**WORK TO BE COMPLETED:**
Write out all of the material below again, word for word and line for line.

Word and item position data
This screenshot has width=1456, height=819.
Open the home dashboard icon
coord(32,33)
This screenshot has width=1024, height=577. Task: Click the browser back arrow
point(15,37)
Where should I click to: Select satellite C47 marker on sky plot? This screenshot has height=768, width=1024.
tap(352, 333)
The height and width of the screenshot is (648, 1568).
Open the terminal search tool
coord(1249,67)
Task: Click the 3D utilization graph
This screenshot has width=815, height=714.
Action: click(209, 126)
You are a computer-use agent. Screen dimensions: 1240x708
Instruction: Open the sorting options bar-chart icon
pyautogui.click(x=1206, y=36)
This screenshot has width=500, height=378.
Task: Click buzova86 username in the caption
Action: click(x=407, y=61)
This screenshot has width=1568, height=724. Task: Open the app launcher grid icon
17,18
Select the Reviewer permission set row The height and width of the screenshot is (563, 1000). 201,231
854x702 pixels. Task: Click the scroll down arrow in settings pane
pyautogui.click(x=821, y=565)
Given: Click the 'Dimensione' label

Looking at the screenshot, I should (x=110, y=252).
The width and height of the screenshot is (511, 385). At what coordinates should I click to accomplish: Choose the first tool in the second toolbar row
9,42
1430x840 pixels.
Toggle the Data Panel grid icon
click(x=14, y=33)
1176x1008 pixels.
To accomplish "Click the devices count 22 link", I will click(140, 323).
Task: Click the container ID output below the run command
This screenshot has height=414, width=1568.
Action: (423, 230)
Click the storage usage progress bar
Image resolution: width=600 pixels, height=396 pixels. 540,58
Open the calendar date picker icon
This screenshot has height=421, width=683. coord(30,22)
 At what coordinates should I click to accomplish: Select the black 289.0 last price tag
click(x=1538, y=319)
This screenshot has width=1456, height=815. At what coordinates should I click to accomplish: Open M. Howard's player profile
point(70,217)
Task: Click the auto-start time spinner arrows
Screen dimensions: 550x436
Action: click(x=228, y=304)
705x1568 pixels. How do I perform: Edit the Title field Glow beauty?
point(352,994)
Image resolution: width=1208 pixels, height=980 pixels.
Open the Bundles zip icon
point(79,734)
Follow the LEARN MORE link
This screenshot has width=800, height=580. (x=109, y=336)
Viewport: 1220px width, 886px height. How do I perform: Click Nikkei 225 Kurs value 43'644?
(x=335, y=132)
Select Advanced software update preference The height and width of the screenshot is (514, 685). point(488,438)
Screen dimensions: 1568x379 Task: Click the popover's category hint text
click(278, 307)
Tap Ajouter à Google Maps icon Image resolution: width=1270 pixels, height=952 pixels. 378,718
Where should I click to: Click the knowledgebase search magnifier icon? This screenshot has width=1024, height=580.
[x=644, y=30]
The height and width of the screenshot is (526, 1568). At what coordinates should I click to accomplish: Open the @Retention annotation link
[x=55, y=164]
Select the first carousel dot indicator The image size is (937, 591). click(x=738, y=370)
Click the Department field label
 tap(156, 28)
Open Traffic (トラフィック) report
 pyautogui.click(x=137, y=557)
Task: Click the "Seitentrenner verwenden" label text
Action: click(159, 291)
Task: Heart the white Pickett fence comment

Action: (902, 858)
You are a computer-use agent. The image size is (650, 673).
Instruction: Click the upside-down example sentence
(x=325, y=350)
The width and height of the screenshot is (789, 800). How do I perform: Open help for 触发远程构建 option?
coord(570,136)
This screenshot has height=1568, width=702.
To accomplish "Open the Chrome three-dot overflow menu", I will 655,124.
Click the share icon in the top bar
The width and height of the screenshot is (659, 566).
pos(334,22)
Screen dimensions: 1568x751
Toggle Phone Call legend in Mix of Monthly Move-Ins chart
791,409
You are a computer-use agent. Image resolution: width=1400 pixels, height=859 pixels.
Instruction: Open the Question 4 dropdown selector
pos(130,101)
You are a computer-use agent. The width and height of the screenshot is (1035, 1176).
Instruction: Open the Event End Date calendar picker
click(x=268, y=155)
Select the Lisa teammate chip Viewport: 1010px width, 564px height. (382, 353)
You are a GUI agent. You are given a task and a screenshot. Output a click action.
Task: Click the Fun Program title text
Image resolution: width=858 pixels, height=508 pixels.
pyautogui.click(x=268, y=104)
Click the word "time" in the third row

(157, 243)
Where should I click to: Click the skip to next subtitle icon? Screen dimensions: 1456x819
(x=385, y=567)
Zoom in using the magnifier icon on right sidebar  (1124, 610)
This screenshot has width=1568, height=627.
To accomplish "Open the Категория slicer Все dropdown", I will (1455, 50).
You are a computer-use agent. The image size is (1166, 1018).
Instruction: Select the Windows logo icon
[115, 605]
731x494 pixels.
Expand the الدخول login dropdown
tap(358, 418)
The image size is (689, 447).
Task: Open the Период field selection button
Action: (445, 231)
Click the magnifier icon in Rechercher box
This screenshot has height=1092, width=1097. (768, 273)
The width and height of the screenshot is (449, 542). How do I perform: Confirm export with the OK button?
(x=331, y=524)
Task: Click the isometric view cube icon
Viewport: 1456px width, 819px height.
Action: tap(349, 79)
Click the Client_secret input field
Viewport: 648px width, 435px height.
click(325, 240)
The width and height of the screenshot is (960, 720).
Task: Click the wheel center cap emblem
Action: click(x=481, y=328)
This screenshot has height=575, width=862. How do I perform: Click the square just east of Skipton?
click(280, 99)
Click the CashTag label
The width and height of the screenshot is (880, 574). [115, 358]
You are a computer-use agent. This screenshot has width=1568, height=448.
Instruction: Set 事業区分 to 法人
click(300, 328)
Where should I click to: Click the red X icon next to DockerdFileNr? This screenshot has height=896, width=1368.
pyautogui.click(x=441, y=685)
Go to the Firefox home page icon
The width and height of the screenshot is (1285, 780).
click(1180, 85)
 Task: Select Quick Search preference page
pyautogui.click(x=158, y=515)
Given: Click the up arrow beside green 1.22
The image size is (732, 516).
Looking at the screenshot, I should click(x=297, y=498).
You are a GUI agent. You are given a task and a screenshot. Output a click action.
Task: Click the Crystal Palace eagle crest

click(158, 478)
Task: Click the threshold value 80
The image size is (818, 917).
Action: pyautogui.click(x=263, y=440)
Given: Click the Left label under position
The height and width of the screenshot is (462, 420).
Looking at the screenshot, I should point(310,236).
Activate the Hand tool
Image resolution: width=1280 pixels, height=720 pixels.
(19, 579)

**RESPONSE:**
This screenshot has width=1456, height=819.
Open the home dashboard icon
coord(32,33)
This screenshot has width=1024, height=577. Task: Click the browser back arrow
point(15,37)
Where should I click to: Select satellite C47 marker on sky plot? This screenshot has height=768, width=1024.
tap(352, 333)
The height and width of the screenshot is (648, 1568).
Open the terminal search tool
coord(1249,67)
Task: Click the 3D utilization graph
This screenshot has width=815, height=714.
Action: click(209, 126)
You are a computer-use agent. Screen dimensions: 1240x708
Instruction: Open the sorting options bar-chart icon
pyautogui.click(x=1206, y=36)
This screenshot has width=500, height=378.
Task: Click buzova86 username in the caption
Action: click(x=407, y=61)
This screenshot has width=1568, height=724. Task: Open the app launcher grid icon
17,18
Select the Reviewer permission set row The height and width of the screenshot is (563, 1000). 201,231
854x702 pixels. Task: Click the scroll down arrow in settings pane
pyautogui.click(x=821, y=565)
Given: Click the 'Dimensione' label

Looking at the screenshot, I should (x=110, y=252).
The width and height of the screenshot is (511, 385). At what coordinates should I click to accomplish: Choose the first tool in the second toolbar row
9,42
1430x840 pixels.
Toggle the Data Panel grid icon
click(x=14, y=33)
1176x1008 pixels.
To accomplish "Click the devices count 22 link", I will click(140, 323).
Task: Click the container ID output below the run command
This screenshot has height=414, width=1568.
Action: (423, 230)
Click the storage usage progress bar
Image resolution: width=600 pixels, height=396 pixels. 540,58
Open the calendar date picker icon
This screenshot has height=421, width=683. coord(30,22)
 At what coordinates should I click to accomplish: Select the black 289.0 last price tag
click(x=1538, y=319)
This screenshot has width=1456, height=815. At what coordinates should I click to accomplish: Open M. Howard's player profile
point(70,217)
Task: Click the auto-start time spinner arrows
Screen dimensions: 550x436
Action: click(x=228, y=304)
705x1568 pixels. How do I perform: Edit the Title field Glow beauty?
point(352,994)
Image resolution: width=1208 pixels, height=980 pixels.
Open the Bundles zip icon
point(79,734)
Follow the LEARN MORE link
This screenshot has width=800, height=580. (x=109, y=336)
Viewport: 1220px width, 886px height. How do I perform: Click Nikkei 225 Kurs value 43'644?
(x=335, y=132)
Select Advanced software update preference The height and width of the screenshot is (514, 685). point(488,438)
Screen dimensions: 1568x379 Task: Click the popover's category hint text
click(278, 307)
Tap Ajouter à Google Maps icon Image resolution: width=1270 pixels, height=952 pixels. 378,718
Where should I click to: Click the knowledgebase search magnifier icon? This screenshot has width=1024, height=580.
[x=644, y=30]
The height and width of the screenshot is (526, 1568). At what coordinates should I click to accomplish: Open the @Retention annotation link
[x=55, y=164]
Select the first carousel dot indicator The image size is (937, 591). click(x=738, y=370)
Click the Department field label
 tap(156, 28)
Open Traffic (トラフィック) report
 pyautogui.click(x=137, y=557)
Task: Click the "Seitentrenner verwenden" label text
Action: click(159, 291)
Task: Heart the white Pickett fence comment

Action: (902, 858)
You are a computer-use agent. The image size is (650, 673).
Instruction: Click the upside-down example sentence
(x=325, y=350)
The width and height of the screenshot is (789, 800). How do I perform: Open help for 触发远程构建 option?
coord(570,136)
This screenshot has height=1568, width=702.
To accomplish "Open the Chrome three-dot overflow menu", I will 655,124.
Click the share icon in the top bar
The width and height of the screenshot is (659, 566).
pos(334,22)
Screen dimensions: 1568x751
Toggle Phone Call legend in Mix of Monthly Move-Ins chart
791,409
You are a computer-use agent. Image resolution: width=1400 pixels, height=859 pixels.
Instruction: Open the Question 4 dropdown selector
pos(130,101)
You are a computer-use agent. The width and height of the screenshot is (1035, 1176).
Instruction: Open the Event End Date calendar picker
click(x=268, y=155)
Select the Lisa teammate chip Viewport: 1010px width, 564px height. (382, 353)
You are a GUI agent. You are given a task and a screenshot. Output a click action.
Task: Click the Fun Program title text
Image resolution: width=858 pixels, height=508 pixels.
pyautogui.click(x=268, y=104)
Click the word "time" in the third row

(157, 243)
Where should I click to: Click the skip to next subtitle icon? Screen dimensions: 1456x819
(x=385, y=567)
Zoom in using the magnifier icon on right sidebar  (1124, 610)
This screenshot has width=1568, height=627.
To accomplish "Open the Категория slicer Все dropdown", I will (1455, 50).
You are a computer-use agent. The image size is (1166, 1018).
Instruction: Select the Windows logo icon
[115, 605]
731x494 pixels.
Expand the الدخول login dropdown
tap(358, 418)
The image size is (689, 447).
Task: Open the Период field selection button
Action: (445, 231)
Click the magnifier icon in Rechercher box
This screenshot has height=1092, width=1097. (768, 273)
The width and height of the screenshot is (449, 542). How do I perform: Confirm export with the OK button?
(x=331, y=524)
Task: Click the isometric view cube icon
Viewport: 1456px width, 819px height.
Action: tap(349, 79)
Click the Client_secret input field
Viewport: 648px width, 435px height.
click(325, 240)
The width and height of the screenshot is (960, 720).
Task: Click the wheel center cap emblem
Action: click(x=481, y=328)
This screenshot has height=575, width=862. How do I perform: Click the square just east of Skipton?
click(280, 99)
Click the CashTag label
The width and height of the screenshot is (880, 574). [115, 358]
You are a computer-use agent. This screenshot has width=1568, height=448.
Instruction: Set 事業区分 to 法人
click(300, 328)
Where should I click to: Click the red X icon next to DockerdFileNr? This screenshot has height=896, width=1368.
pyautogui.click(x=441, y=685)
Go to the Firefox home page icon
The width and height of the screenshot is (1285, 780).
click(1180, 85)
 Task: Select Quick Search preference page
pyautogui.click(x=158, y=515)
Given: Click the up arrow beside green 1.22
The image size is (732, 516).
Looking at the screenshot, I should click(x=297, y=498).
You are a GUI agent. You are given a task and a screenshot. Output a click action.
Task: Click the Crystal Palace eagle crest

click(158, 478)
Task: Click the threshold value 80
The image size is (818, 917).
Action: pyautogui.click(x=263, y=440)
Given: Click the Left label under position
The height and width of the screenshot is (462, 420).
Looking at the screenshot, I should point(310,236).
Activate the Hand tool
Image resolution: width=1280 pixels, height=720 pixels.
(19, 579)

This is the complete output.